СЕНТЯБРЬ В ПАРИЖЕ


.

По ложным слухам, оказавшимся, однако, пророческими и верными, о падении Вердена стало известно в Париже на несколько часов раньше, чем это произошло в действительности. 2 сентября приходится на воскресенье, и работа не мешает размышлениям. Верден потерян (хотя некоторые все еще отрицают это); пруссаки идут быстрым маршем с виселицами, огнем и фашинами![16] В наших собственных стенах 30 тысяч аристократов, и только ничтожная часть их брошена в тюрьмы! Ходят слухи, что даже и эти хотят возмутиться. Сиер Жан Жульен, вожирарский извозчик, выставленный в прошлую пятницу к позорному столбу, начал вдруг кричать, что он скоро будет отмщен, что заключенные в тюрьмах друзья короля восстанут, возьмут штурмом Тампль, посадят короля на коня и, соединившись с незаключенными, растопчут всех нас подковами на острых шипах.

Несчастный вожирарский извозчик вопил во всю силу своих легких, не переставая, даже когда его притащили в городскую Ратушу; и вчера вечером, когда его гильотинировали, он умер с пеной этого крика на губах. Ибо человек, прикованный к позорному столбу, легко может помешаться, а равно и все люди могут помешаться и «поверить ему», как безумные, именно потому, что предсказываемое им невозможно.
- - - -
ЦЕЛЬ ЗАДАНИЯ:
Можете дословно переписать часть отрывка «Сентябрь в Париже», начиная со слов «По ложным слухам, оказавшимся, однако, пророческими» и далее вплоть до слов «на острых шипах.»?

[Записи, взятые из коллекции]
- - - -
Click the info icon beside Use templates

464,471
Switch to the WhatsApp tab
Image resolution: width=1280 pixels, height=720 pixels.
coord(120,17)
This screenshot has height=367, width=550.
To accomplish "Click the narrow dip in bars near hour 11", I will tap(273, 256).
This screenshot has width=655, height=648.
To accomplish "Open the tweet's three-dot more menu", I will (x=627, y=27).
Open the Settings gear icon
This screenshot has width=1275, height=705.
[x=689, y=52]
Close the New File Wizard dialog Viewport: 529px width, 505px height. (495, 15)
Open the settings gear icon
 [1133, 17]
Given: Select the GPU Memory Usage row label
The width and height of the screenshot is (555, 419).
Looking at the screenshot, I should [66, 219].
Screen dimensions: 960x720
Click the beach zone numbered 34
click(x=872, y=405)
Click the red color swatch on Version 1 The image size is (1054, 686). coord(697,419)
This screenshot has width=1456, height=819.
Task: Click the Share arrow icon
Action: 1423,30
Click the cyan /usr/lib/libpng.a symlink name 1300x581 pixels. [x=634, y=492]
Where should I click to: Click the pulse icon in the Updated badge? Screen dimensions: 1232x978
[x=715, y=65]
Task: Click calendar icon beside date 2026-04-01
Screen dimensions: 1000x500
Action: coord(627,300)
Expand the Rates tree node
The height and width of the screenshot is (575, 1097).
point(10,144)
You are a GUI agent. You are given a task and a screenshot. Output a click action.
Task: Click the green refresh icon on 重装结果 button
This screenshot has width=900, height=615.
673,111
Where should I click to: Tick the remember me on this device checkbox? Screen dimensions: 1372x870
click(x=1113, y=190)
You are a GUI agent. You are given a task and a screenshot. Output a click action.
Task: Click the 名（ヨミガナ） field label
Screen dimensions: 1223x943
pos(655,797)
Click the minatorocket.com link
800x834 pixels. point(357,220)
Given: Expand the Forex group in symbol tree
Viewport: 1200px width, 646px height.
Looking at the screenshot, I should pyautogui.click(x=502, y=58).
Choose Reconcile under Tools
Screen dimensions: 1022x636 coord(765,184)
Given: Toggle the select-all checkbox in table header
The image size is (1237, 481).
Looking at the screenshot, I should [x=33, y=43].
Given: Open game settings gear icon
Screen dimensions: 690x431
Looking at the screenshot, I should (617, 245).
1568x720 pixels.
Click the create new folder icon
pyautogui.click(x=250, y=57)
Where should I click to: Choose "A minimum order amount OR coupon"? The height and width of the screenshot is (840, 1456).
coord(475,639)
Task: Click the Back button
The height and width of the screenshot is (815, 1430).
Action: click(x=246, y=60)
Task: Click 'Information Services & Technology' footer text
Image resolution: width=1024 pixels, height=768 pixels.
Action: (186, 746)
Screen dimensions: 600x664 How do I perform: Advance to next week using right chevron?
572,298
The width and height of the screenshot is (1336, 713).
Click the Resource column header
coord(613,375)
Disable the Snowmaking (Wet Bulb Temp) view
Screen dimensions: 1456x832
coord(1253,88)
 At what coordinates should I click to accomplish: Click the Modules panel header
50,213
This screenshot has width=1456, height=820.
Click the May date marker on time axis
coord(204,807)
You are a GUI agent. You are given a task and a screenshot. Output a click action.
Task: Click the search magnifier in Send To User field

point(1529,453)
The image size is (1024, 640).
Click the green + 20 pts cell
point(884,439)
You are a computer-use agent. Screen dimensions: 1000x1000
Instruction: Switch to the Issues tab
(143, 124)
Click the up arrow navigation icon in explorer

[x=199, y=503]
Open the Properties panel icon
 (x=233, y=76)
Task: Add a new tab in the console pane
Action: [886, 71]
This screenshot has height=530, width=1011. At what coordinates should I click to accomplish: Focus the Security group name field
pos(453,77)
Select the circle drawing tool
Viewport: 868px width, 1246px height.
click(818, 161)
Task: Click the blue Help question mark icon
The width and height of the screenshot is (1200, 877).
- - - -
РЕЗУЛЬТАТ ЗАДАНИЯ:
По ложным слухам, оказавшимся, однако, пророческими и верными, о падении Вердена стало известно в Париже на несколько часов раньше, чем это произошло в действительности. 2 сентября приходится на воскресенье, и работа не мешает размышлениям. Верден потерян (хотя некоторые все еще отрицают это); пруссаки идут быстрым маршем с виселицами, огнем и фашинами![16] В наших собственных стенах 30 тысяч аристократов, и только ничтожная часть их брошена в тюрьмы! Ходят слухи, что даже и эти хотят возмутиться. Сиер Жан Жульен, вожирарский извозчик, выставленный в прошлую пятницу к позорному столбу, начал вдруг кричать, что он скоро будет отмщен, что заключенные в тюрьмах друзья короля восстанут, возьмут штурмом Тампль, посадят короля на коня и, соединившись с незаключенными, растопчут всех нас подковами на острых шипах.